Seriously though. I think you should do whatever is fun. If tele'ers are convinced that they are on the path to riotousness, more power to 'em, but they don't have to be so insecure about it. Jesus loves all the little children...red, yellow, black, and white :roll:


----------



## bill (Oct 13, 2003)

who cares!! unless you are post holing or snowshioing the skin track


----------



## stinginrivers (Oct 18, 2003)

True enough Bill, though shall not boot pack thy skin track...

ntibbs, the only thing that really matters is what you are most comfortable in.

It doesn't make any sense to me to ruin a great day because you are in the wrong gear for any reason. So if you are a better skier than tele skier use AT also AT gear is getting lighter than tele gear these days.


----------



## Salto (Mar 16, 2004)

Screw what your better at. Learning is half the fun.


----------



## MPEARSON (May 23, 2005)

Hate to be honest, but if you don't enjoy dropping the heel - Your probably not doing it right. Anyway try what is most comfortable for you and fun, of course. It's all about the ride - not the style. If your worried about your style then stay in the lodge and out of our lift line. 

learn it 
live it 
love it


----------



## Salto (Mar 16, 2004)

what lift line?


----------



## ntibbs (Oct 23, 2003)

*Good fun*

Well, you've made my boring day sitting at my desk a little better.

Here's my 2 cents,

I've been skiing for a while, both tele and alpine, I live in a resort town, so I get to ski everyday in the winter, great job for skiing. I've beenliveing the life for about 10 years.

The more I ski the mank in the BC, the more I enjoy alpining. We all know what I'm talking about. Don't care how "good" you are.

I still tele early season, because it makes ya thougher, but when the conditions get serious, I chose my freerides.

Have a good season ya'll,


----------



## 217 (Oct 27, 2003)

BSOE-

I used to like you....

-aaron

P.S. how many snowboarders does it take to ride a single good line?

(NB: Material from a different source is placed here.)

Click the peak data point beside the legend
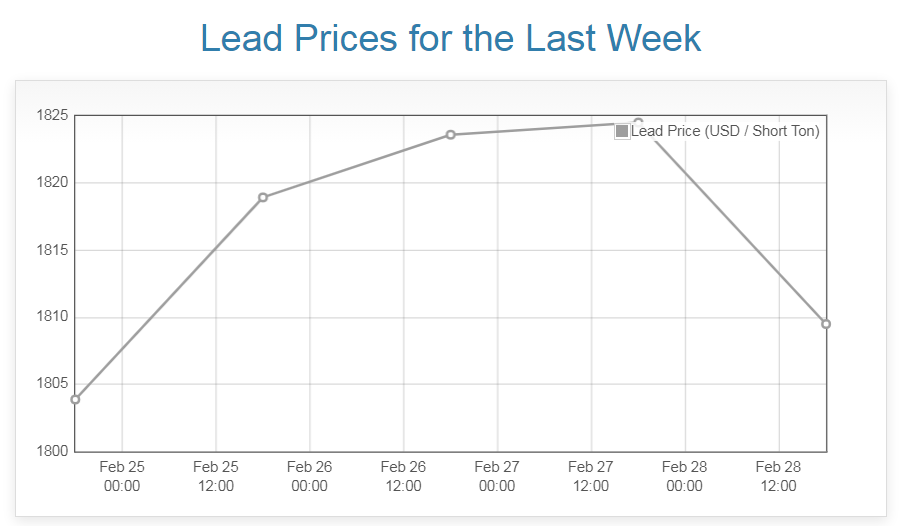The image size is (900, 526). click(638, 122)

ten, one to ride and the other nine to sit on their asses and watch.....


----------



## ntibbs (Oct 23, 2003)

oh mpearson, you hurt my fealings accusing me of skiing inability. By the way, why are standing in lift lines when some of the best BC is north of you on Cameron Pass. Anybody can tele a ski area, where the conditions are consistant. Maybe you should come and ride the new 6 person gaper lift at the jane.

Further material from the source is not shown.